Предлагаю меняться местами с Пеликановым. Так вам будет удобнее делать гадости своим бывшим друзьям. Если Пеликанов не поменяется, то я все равно рядом с тобой не сяду. Это окончательно.
Кирка прочел письмо и сказал:
– Смешно, Семен!
Я молча пожал плечами и продолжал ходить.
Тогда Кирилл показал письмо Валерке. Тот ухмыльнулся, сказал: «Это дело, это нам подходит», и перенес свои книги на парту к редактору.
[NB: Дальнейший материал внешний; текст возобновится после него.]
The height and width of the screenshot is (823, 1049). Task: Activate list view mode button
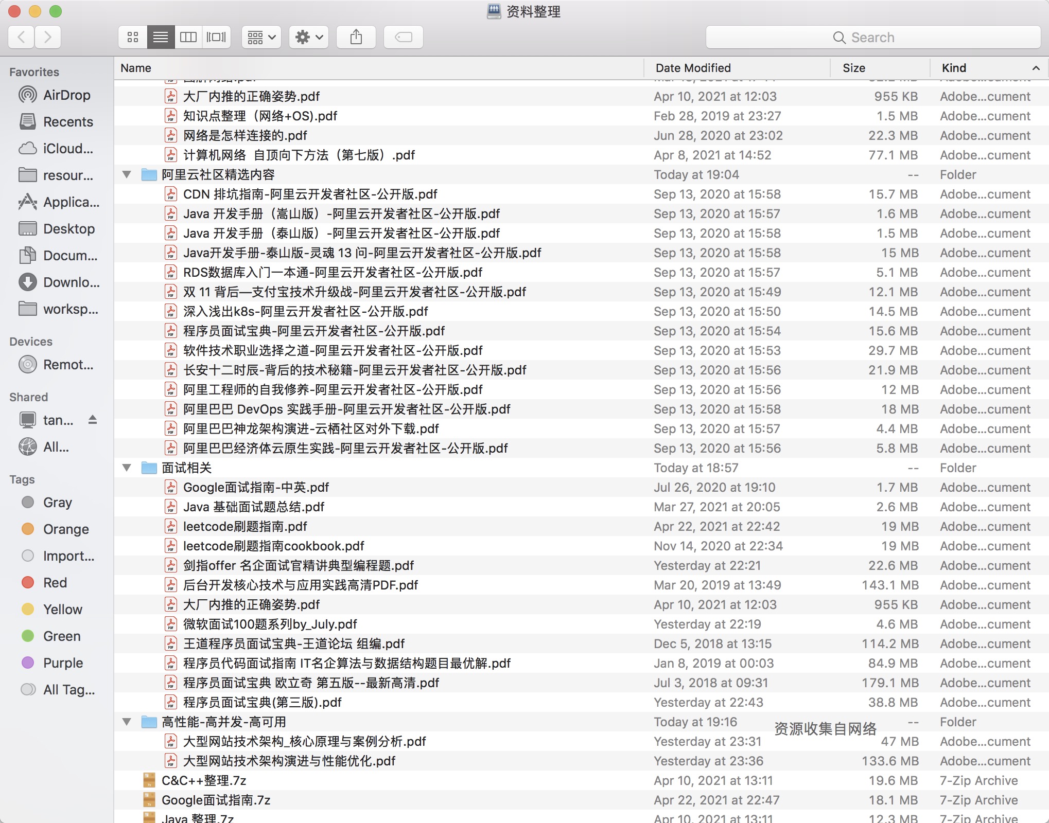pos(161,37)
Я сел на его место, рядом с Мишкой Артамоновым – с тем самым, которого нарисовали богатырем.
После звонка, перед началом урока, к нам зашел вожатый Игорь.
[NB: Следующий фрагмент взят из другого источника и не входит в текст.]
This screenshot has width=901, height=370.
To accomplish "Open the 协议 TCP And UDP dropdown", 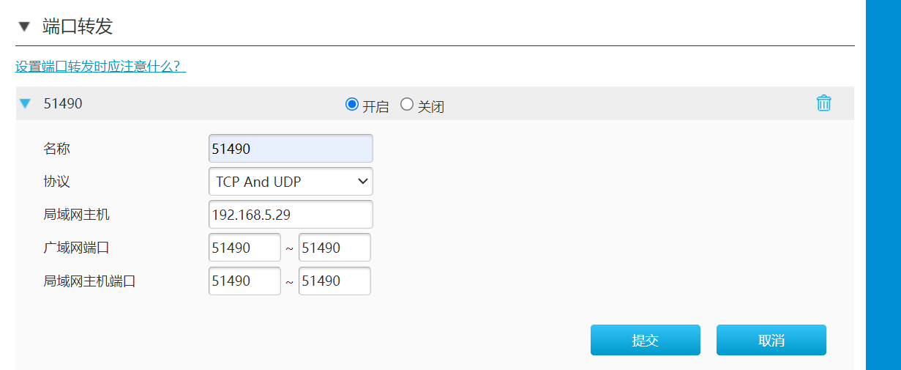I will [x=291, y=182].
– Понравился «Крокодиленок?» – спросил он громко.
– Понравился! – хором ответил класс.
Даже «доктор исторических наук» Мишка Огурцов сказал: «Понравился». Промолчали только мы с Артамоновым да Ваня Прибылов.
– Берегитесь теперь! – сказал Игорь. – «Крокодиленок» – газета оперативная: чуть что – за ушко да на солнышко. Ясно?
– Ясно! – ответил класс.
– Будем помогать «Крокодиленку»? Писать в него будем?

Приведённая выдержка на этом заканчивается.